Anna James, book wonder, has just had her debut novel published and I knew it would be good but I didn’t expect to fall so deeply in love with it! ‘Pages & Co: Tilly and the Bookwanderers’ is the first instalment of a trilogy in which we meet Tilly, who lives in a bookshop which is that of all bibliophiles dreams, full of nooks, crannies and delicious sweet treats (all concoctions based on those found in some of our favourite stories, Moonfaces toffee shocks and pop cakes anyone?)

Anna James

The shop, Pages & Co, is run by our young heroines Grandma and Grandpa, who have cared for her since her mother disappeared after her birth. The love of all things bookish runs strong in this family and Tilly fills all her time outside of school reading in her favourite spot or helping out her grandparents in the shop. Things are ticking along as usual when some rather different visitors pop in and begin chatting to Tilly, they seem very familiar to her…infact, it’s as if they’ve walked straight out of her favourite novels. In surprise she welcomes to her world Anne (with an ‘e’) of Green Gables and Alice, just back from Wonderland. As if meeting these two wasn’t strange enough, she soon realises that she is the only one who can see them. As she befriends Anne and Alice they reveal to her that not only can they find their way out of their stories and into Pages & Co, they can transport Tilly back with them, so she disappears into the pages of her beloved books. Both delighted and shocked, on her return from a certain Madhatters Tea Party, she questions her grandparents on what is happening and soon learns that ‘bookwandering’ is something that can happen to only the truest of bookworms, those who get totally lost within a story, to the extent that they think, and even talk to characters, in day to day life.
__________
→ Requirement:
Extend the review of "Pages & Co: Tilly and the Bookwanderers" past its final sentence. The data that comes next has no connection to the book review above.

→ Information supplied:
__________
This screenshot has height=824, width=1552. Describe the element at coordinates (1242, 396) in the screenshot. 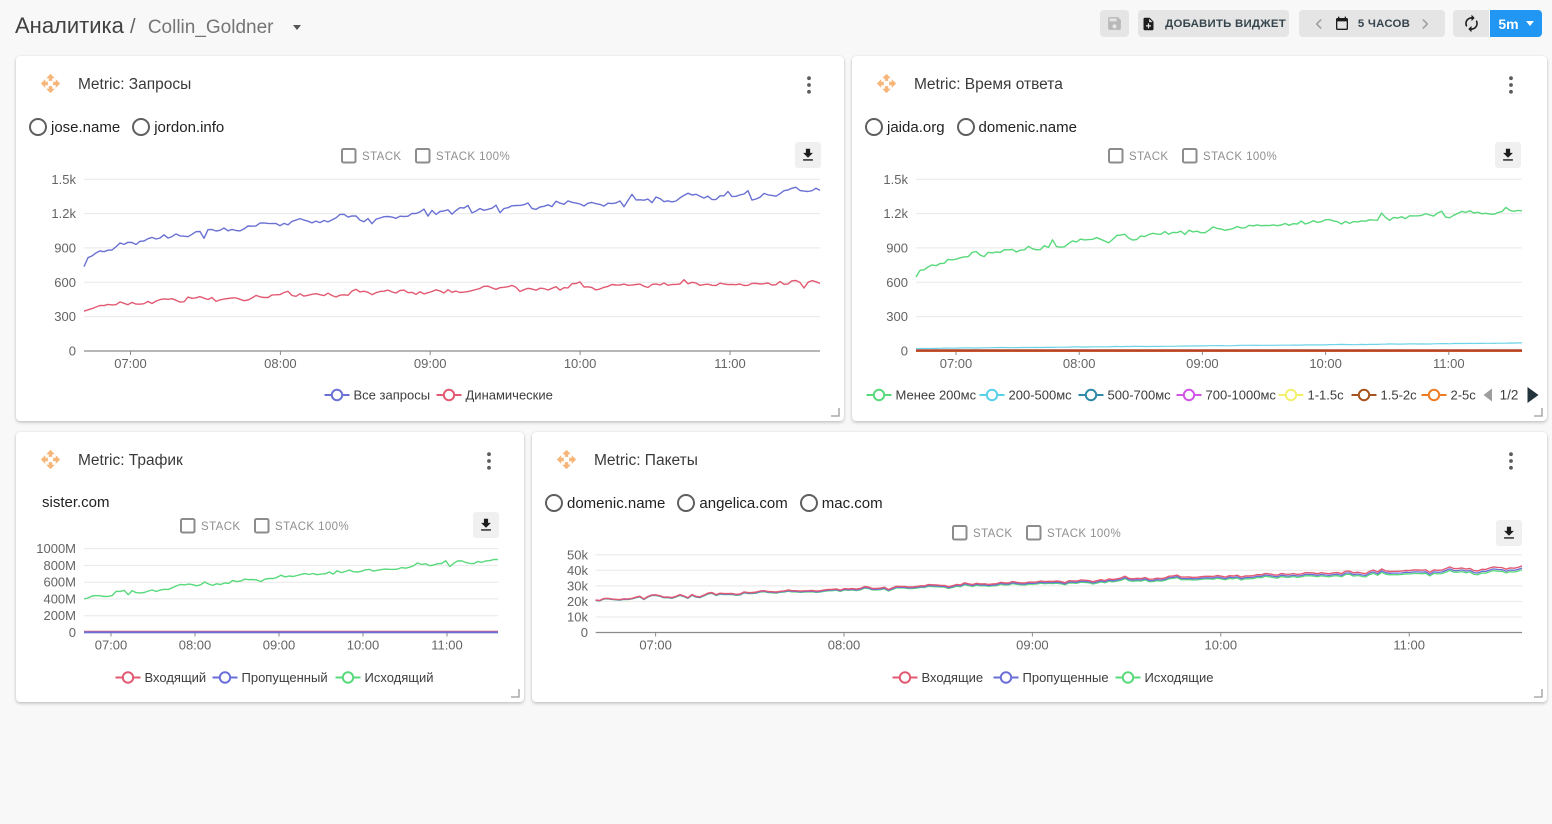

I see `svg-text: 700-1000мс` at that location.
__________
→ Reply:
As Tilly explores her new skill she soon finds that bookwandering may hold dangers she could never have anticipated and she begins to question all that she has believed about her past. As a dubious figure begins to follow her into each story, events are set in motion that cause turmoil not only for her but those she loves.

I adore fiction that celebrates the love of books and I was utterly charmed by characters that I hold dear popping up to see me again in a new setting. Just as I’ve always longed for my letter from Hogwarts, I now will be constantly yearning to join the legion of bookwanderers! Tilly immediately felt like a new friend, with whom I could chat about the important things in life, such as a soft spot for Gilbert Blythe, and her mischievous streak, which leads her into a fair few pickles, makes her even more loveable.

Despite being sent a proof of the book (perks of the job eh?!) I still bought a finished copy as the artwork is so very beautiful.

I recommend this book for any age, it’s too enticing to be missed, but I would love to be able to time travel and have read this when I was younger, I would have fallen head over heals. This is set to be a classic, and just as Tilly reminisces over her childhood favourites, bookworms of the future will do just this over her. I am already waiting longingly to start turning the pages of book two in Tilly’s adventures, and until then, excuse me as I go sit in the corner and try to summon up Lizzie Bennet, she’ll take me with her to Pemberley right?!

Pages & Co: Tilly and the Bookwanderers by Anna James £12.99 (HarperCollins)

So dear readers, what characters would you like to meet in real life? Any books you would fancy disappearing into? As usual, let us know in the comments below!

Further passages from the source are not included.